Source passage.
--------
The skeptic doesn’t trust pages. It fires its own requests at the live services behind the project — including negative cases the docs don’t advertise, like inputs that should fail with structured errors rather than flattering ones. It shallow-clones the public repos, reads source the way a reviewer reads a stranger’s PR, and runs the test suites locally to check whether tests exercise real logic or pad counts. Its verdict is one word — credible, maybe, or pass — plus the three observations that drove it.
Design rule three: an uncited score is invalid
Free-form critique from a language model regresses to plausible-sounding generalities. Two constraints keep the output honest. First, every finding must cite evidence: an exact URL, a file and line, or a request/response pair from a probe it actually fired. No citation, no finding. Second, scoring happens on an anchored 0–10 scale — fifteen dimensions across the three lenses — where each band is defined by consequence, not adjective: 0–2 actively costs you, 5–6 is par and wins nothing, 9–10 is the thing a visitor would quote to someone else. Anchors are what make scores from different agents on different days comparable enough to trend.
The loop: baseline, fix, re-run, diff
One audit is a critique. The system only becomes useful when runs are diffable. After each run, reports are written verbatim to dated files, scores append to a scoreboard, and every finding becomes a tracked task — one fix per commit, so the fix history stays auditable.
The re-run then executes a recurrence check against the prior run’s findings: each one is classified fixed (not re-found by a reviewer that knew nothing about it), recurred (re-found — meaning the fix didn’t land or didn’t work, which escalates it above anything new), or obsolete. Recurrence is the honest signal. A fresh-context reviewer independently not-finding a defect is much stronger evidence than the implementer asserting it’s fixed.
Running this against a live project of mine, the baseline panel surfaced things I had walked past for weeks: template residue in a public repo, two pages quietly contradicting each other, a status value being coerced to success in a place that flattered a demo, and numbers that were technically true but read as implausible. Ten fixes shipped, one per commit. The re-run confirmed all ten landed — none recurred — and the panel’s verdict firmed up a notch while the lowest-scoring dimensions pointed at exactly what to do next.
What this costs, honestly
The rubric is the expensive part. My baseline run shipped before the anchored scale existed, so its scores aren’t comparable to anything — the first run mostly bought me the rubric. Writing consequence-based anchors that two different agents interpret the same way took longer than wiring the agents themselves.
Judge variance is real. The same persona on the same surfaces will not produce identical scores twice; I treat one-point moves as noise and trust direction only across multiple dimensions. Personas also drift polite — adversarial missions need blunt, almost rude register baked into the prompt, or the skeptic turns into a cheerleader with caveats. And the panel only reviews what its missions name: it will not tell you that the entire premise is wrong, only that the execution leaks.
What generalizes: any project with public surfaces and live behavior — a product, an API, documentation, an open-source repo — can be audited this way. The ingredients are boring on purpose: fresh context per reviewer, conflicting time-boxed missions, evidence-or-it-didn’t-happen, anchored scores, and a recurrence check that treats the previous run as the test suite for your fixes.
The panel runs against real systems I build and operate. The case studies cover what those systems are; this post is the judgment layer that keeps them honest.
--------
Dataset content.
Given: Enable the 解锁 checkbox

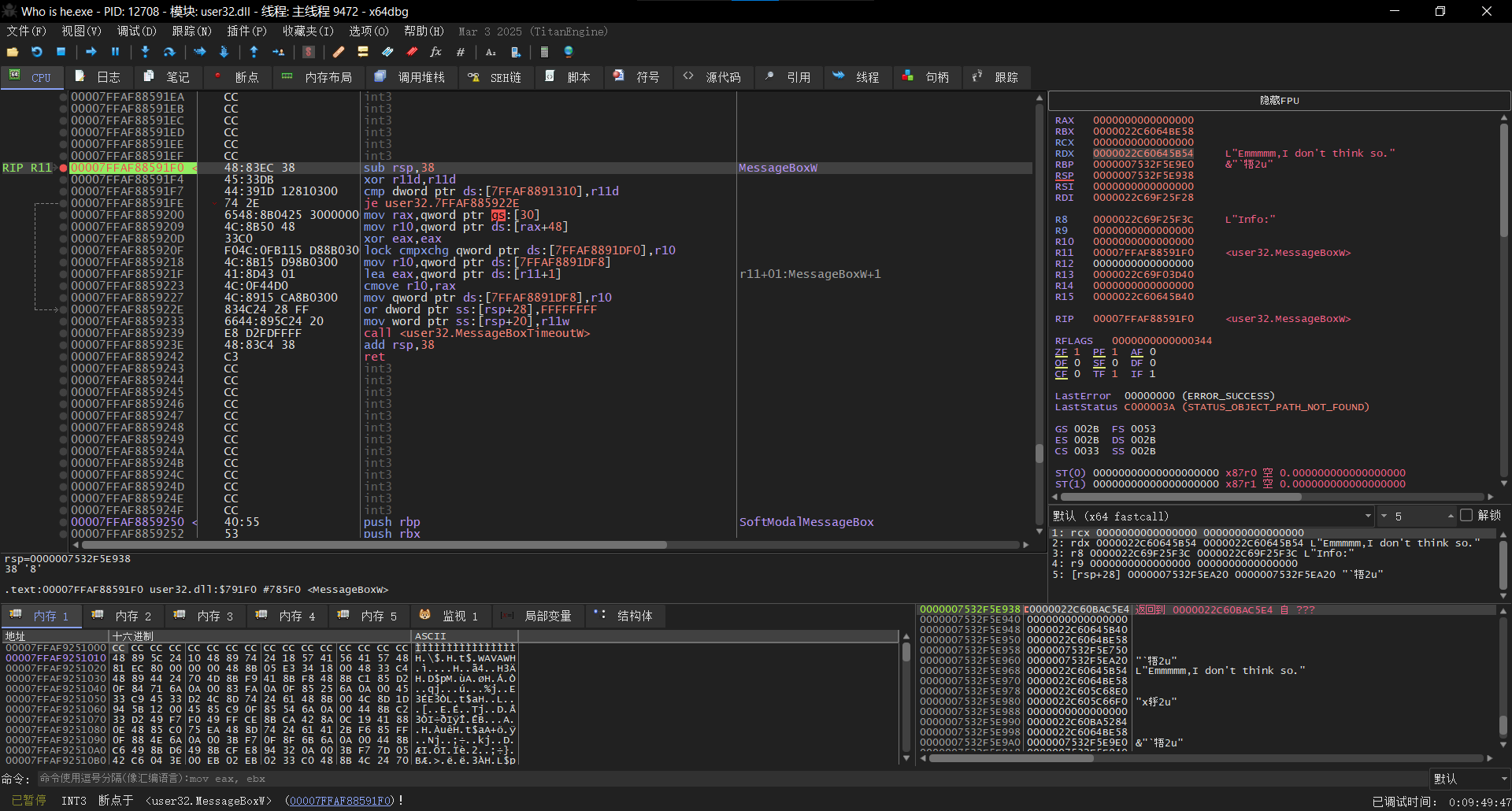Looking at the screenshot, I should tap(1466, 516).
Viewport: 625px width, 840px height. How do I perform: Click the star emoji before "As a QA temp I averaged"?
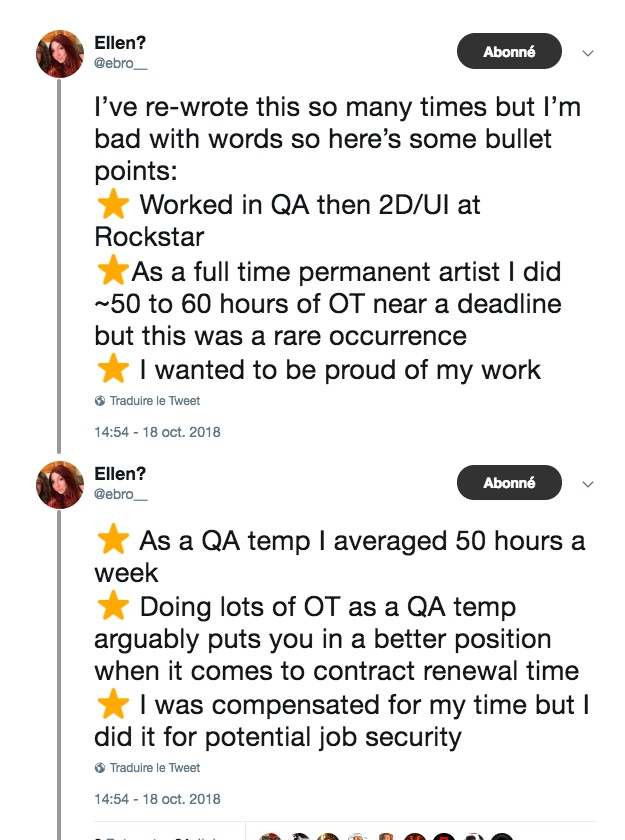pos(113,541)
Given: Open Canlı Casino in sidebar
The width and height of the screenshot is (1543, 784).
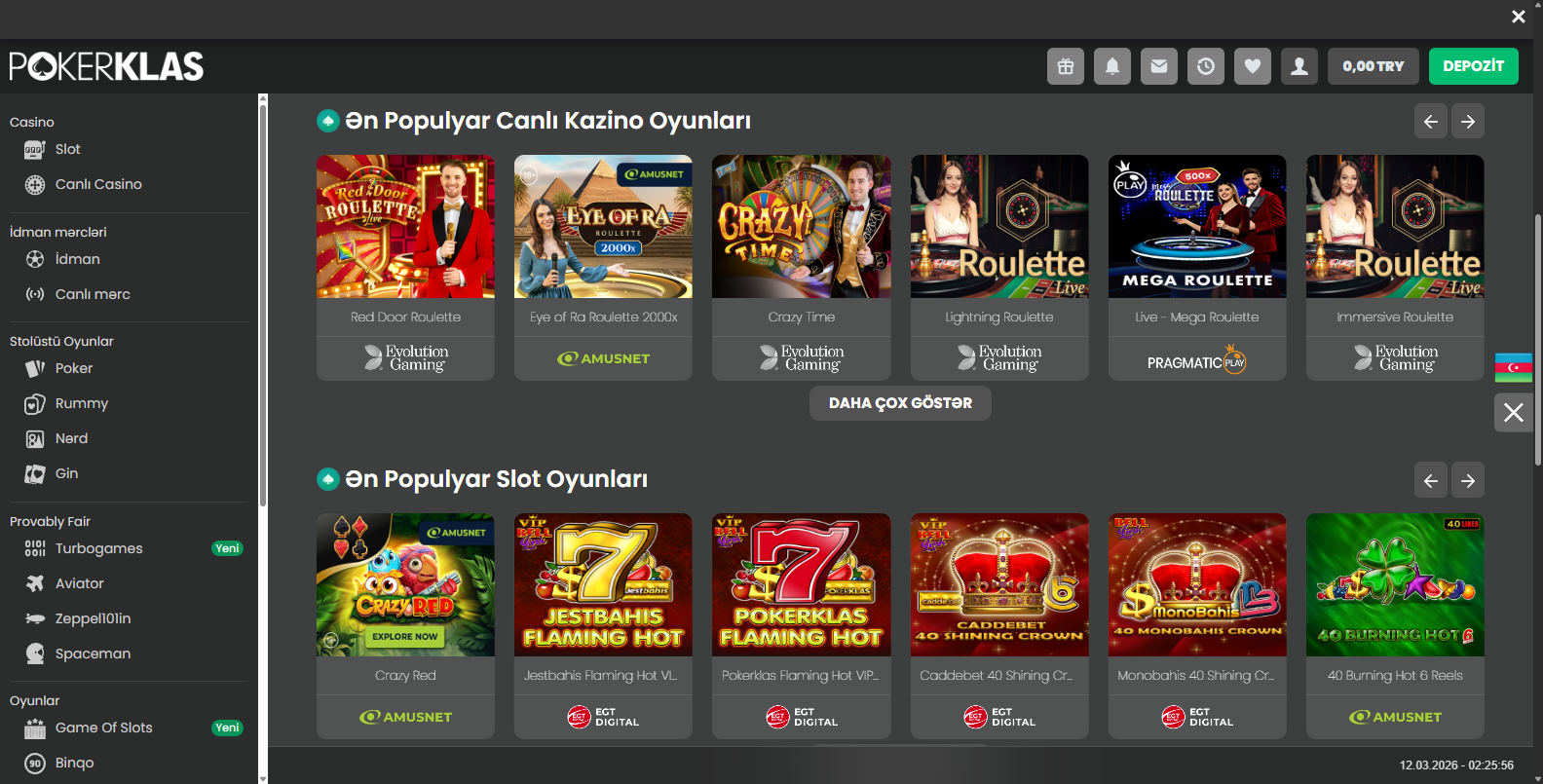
--------
What is required.
In the audit-panel passage above, why are scores given on an anchored 0–10 scale whose bands are defined by consequence? Answer in one to three sentences.

Answer box.
Free-form critique from a language model drifts toward plausible-sounding generalities, and the anchored scale is one of two constraints meant to keep the output honest. Anchors are what make scores from different agents on different days comparable enough to track as a trend.